* **TO DO**:
Read the author interview below and decide whether each statement agrees with it. Answer yes or no for each, quoting the deciding words of the interview.
1. The favorite quote the interviewee gives is attributed to Margaret Mead.
2. The interviewee says most readers notice the paradox in that quote right away.
3. The interviewee prefers traveling with a group.

* **DOCUMENT EXTRACT**:
========================================

Saturday 30 March 2013

#Orangeberry Author Interview - DA Serra

What is your favorite quote, by whom, and why? Never doubt that a small group of committed, thoughtful people can change the world.  It is, indeed, the only thing that ever has. ~Margaret Mead
This is one of my favorite quotes because of the underlying paradox, which doesn’t immediately occur to most readers. How people react to this quote tells me much about their unconscious nature:  do they see this thought as positive?  Or negative?  I do not believe that Dr. Mead meant it negatively – but words, you know, slippery creatures.

What are you most proud of accomplishing so far in your life? I am an intrepid traveler and I especially like exotic solo travel. I feel most accomplished as a person when I step off of a plane by myself in the middle of China, or Russia, or the Czech Republic, and although I do not speak the language, and everything around me is strange, I push myself into the unknown thinking “I can do this.”

========================================

* **ENTRIES**:
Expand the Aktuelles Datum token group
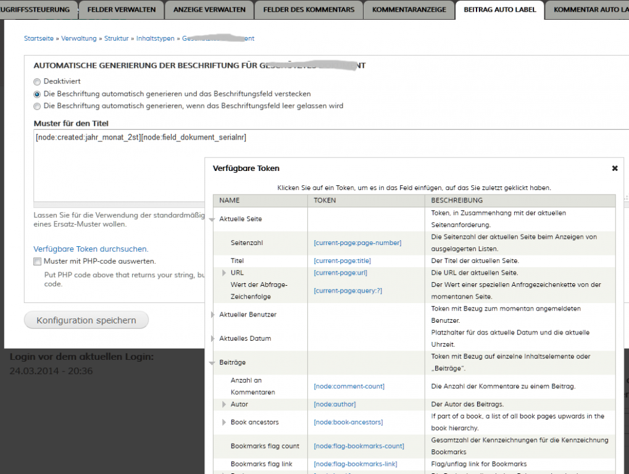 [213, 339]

========================================

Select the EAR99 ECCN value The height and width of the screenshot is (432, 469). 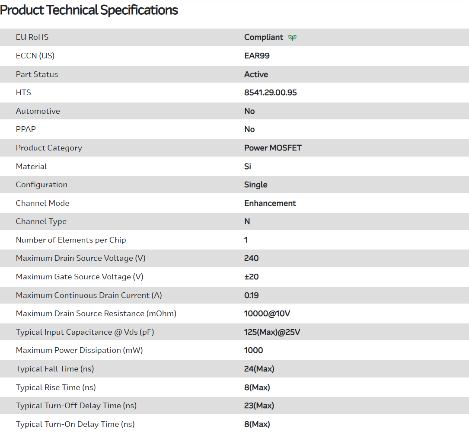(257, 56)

========================================

* **EXERCISE ANSWER**:
1. Yes: "~Margaret Mead"
2. No: "which doesn’t immediately occur to most readers"
3. No: "I especially like exotic solo travel."